**TEXTO FORNECIDO**
◇ ◇ ◇ ◇ ◇

As mulheres cegas, geralmente, deliram com os vestidos longos bordados com fartos decotes, os chapéus, babados, mangas bufantes e outros adereços; os homens com os heróis traídos, as tramas e intrigas, as poéticas declarações de amor. O depoimento abaixo ajuda a compreender o que a audiodescrição significa para a pessoa com deficiência visual:
“Acredite, este foi um dos mais maravilhosos espetáculos que eu já assisti. Eu nunca havia assistido a uma ópera, e acreditava que não iria gostar muito, e que talvez não fosse compreender, por ser esse um espetáculo todo musical. Mas qual não foi minha surpresa, quando pela audiodescrição eu além de compreender tudo o que se passava, me senti imensamente feliz porque até o repertório musical elas nos descreveram, sobre tudo o que cantavam e gestos que faziam, a sensação é de que realmente eu estava enxergando tudo.
Fiquei fascinada, desta vez inclusive me senti bem localizada. As audiodescritoras descreveram todo o ambiente interno, as cores das paredes laterais do palco, as cortinas, o lustre central do teatro… A descrição completa das vestes e dos acessórios dos atores, dos cantores, de tudo,, para mim foi perfeito…”
Nonada – A senhora ministra cursos de audiodescrição. Há muita procura? Qual deve ser o perfil do interessado? Como funciona esses cursos?

◇ ◇ ◇ ◇ ◇

**TAREFAS**
1. No texto sobre audiodescrição, que partes do ambiente interno do teatro as audiodescritoras descreveram?
2. Por favor, devolva do texto sobre audiodescrição tudo o que vai desde "As mulheres cegas, geralmente, deliram" até "estava enxergando tudo.", sem qualquer alteração.
Não é preciso consultar os dados.

◇ ◇ ◇ ◇ ◇

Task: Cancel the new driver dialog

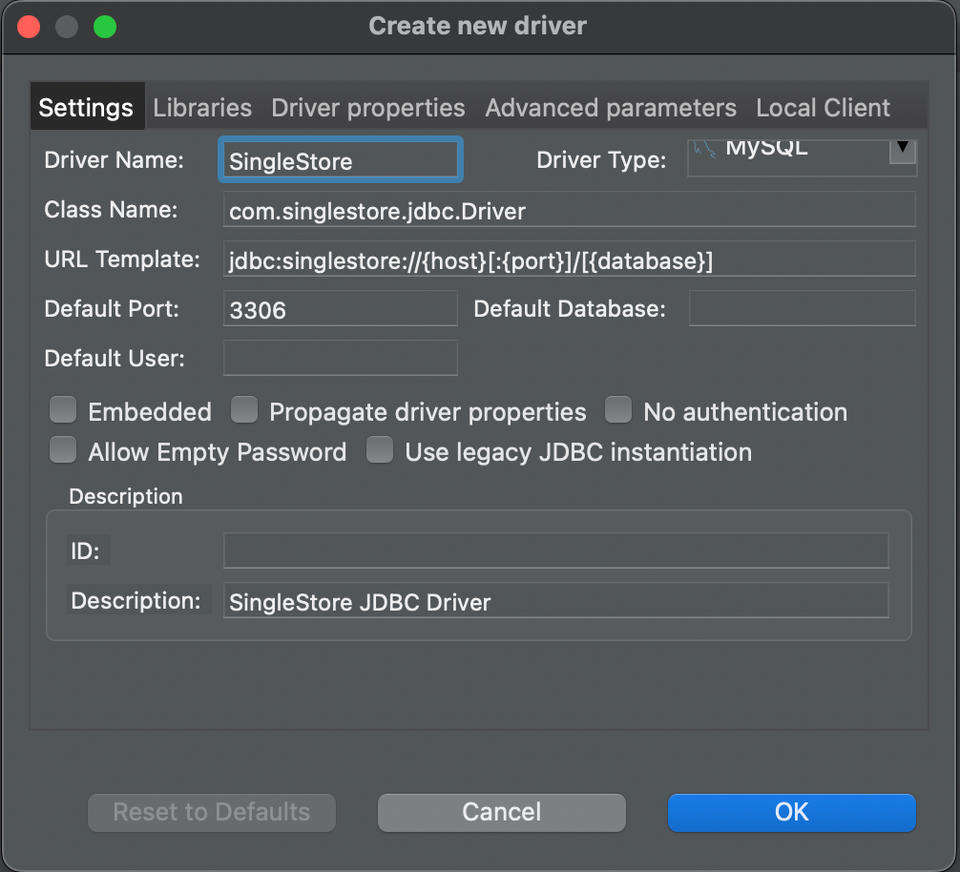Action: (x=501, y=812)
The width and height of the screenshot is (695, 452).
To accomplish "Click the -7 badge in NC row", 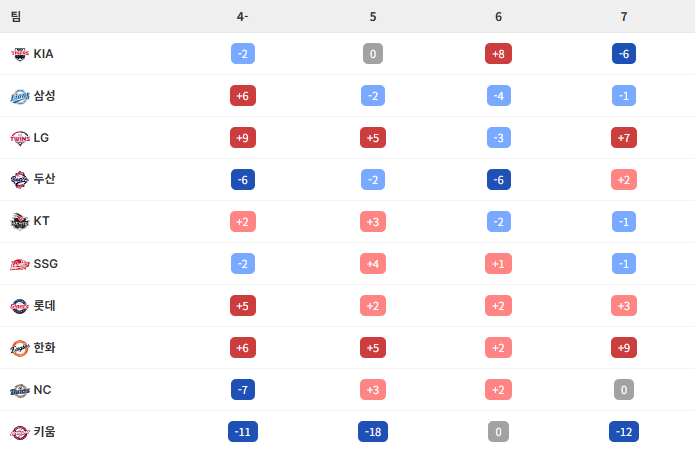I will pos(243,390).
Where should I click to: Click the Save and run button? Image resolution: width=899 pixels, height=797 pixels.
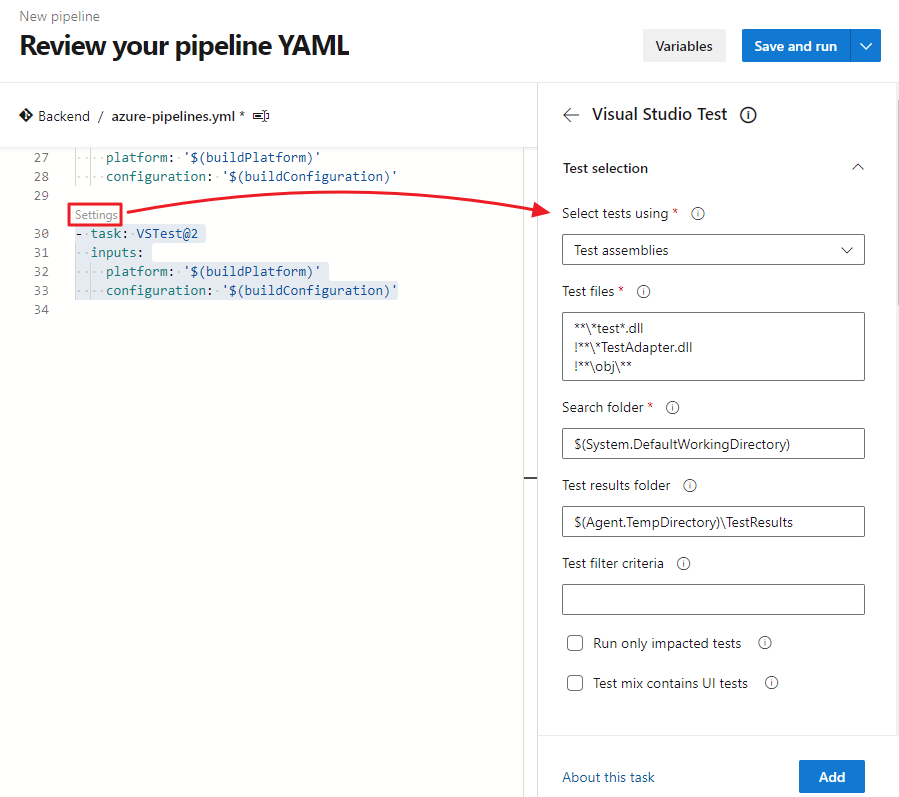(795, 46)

◇ ◇ ◇ ◇ ◇

**RESPOSTAS ESCRITAS**
1. As cores das paredes laterais do palco, as cortinas e o lustre central do teatro.

2.
As mulheres cegas, geralmente, deliram com os vestidos longos bordados com fartos decotes, os chapéus, babados, mangas bufantes e outros adereços; os homens com os heróis traídos, as tramas e intrigas, as poéticas declarações de amor. O depoimento abaixo ajuda a compreender o que a audiodescrição significa para a pessoa com deficiência visual:
“Acredite, este foi um dos mais maravilhosos espetáculos que eu já assisti. Eu nunca havia assistido a uma ópera, e acreditava que não iria gostar muito, e que talvez não fosse compreender, por ser esse um espetáculo todo musical. Mas qual não foi minha surpresa, quando pela audiodescrição eu além de compreender tudo o que se passava, me senti imensamente feliz porque até o repertório musical elas nos descreveram, sobre tudo o que cantavam e gestos que faziam, a sensação é de que realmente eu estava enxergando tudo.